A core group of players traveled I-270 every day to and from the Bethesda school. The group included all three starting attackmen, the top short-stick d-middie and a starting offensive middie. “Exit 16” – the exit used by a couple of the players – began as the slogan on their shooting shirts during pre-game warmups. (The other 39 players opted for ““WD>WS,” or “well done is greater than well said.”) It turned into a mindset, an ethos of grit and determination and focus.

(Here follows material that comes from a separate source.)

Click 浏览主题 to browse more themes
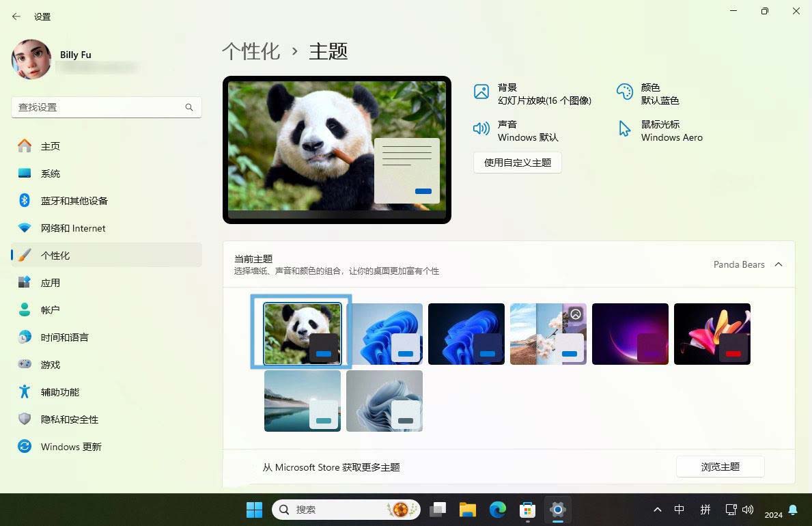The width and height of the screenshot is (812, 526). point(720,467)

It manifested itself here: Landon (17-2) won the groundball battle in all 19 games.
By the end, even the coaches had bought in, so much that the players presented one of them with a metal lunch pail.
“Those ‘I-270’ guys had a special attachment to their exit numbers,” Landon coach Will McGettigan says. “They were five guys who were starters and played huge minutes for us. … I have to say, I don’t know much about the geography out there. Some of those guys traveled 45 minutes one-way to get here. We’re lucky they did.”
The group featured senior attackmen Kevin Miller (35G, 24A, Georgetown) and Anthony Panetti (35G, 42A, Bucknell); junior attackman Sean Murray (44G, Bucknell); senior midfielder Troy Ulisney (12G, 21A, Bowdoin); and senior shortstick defender Nathan Furgeson (Delaware).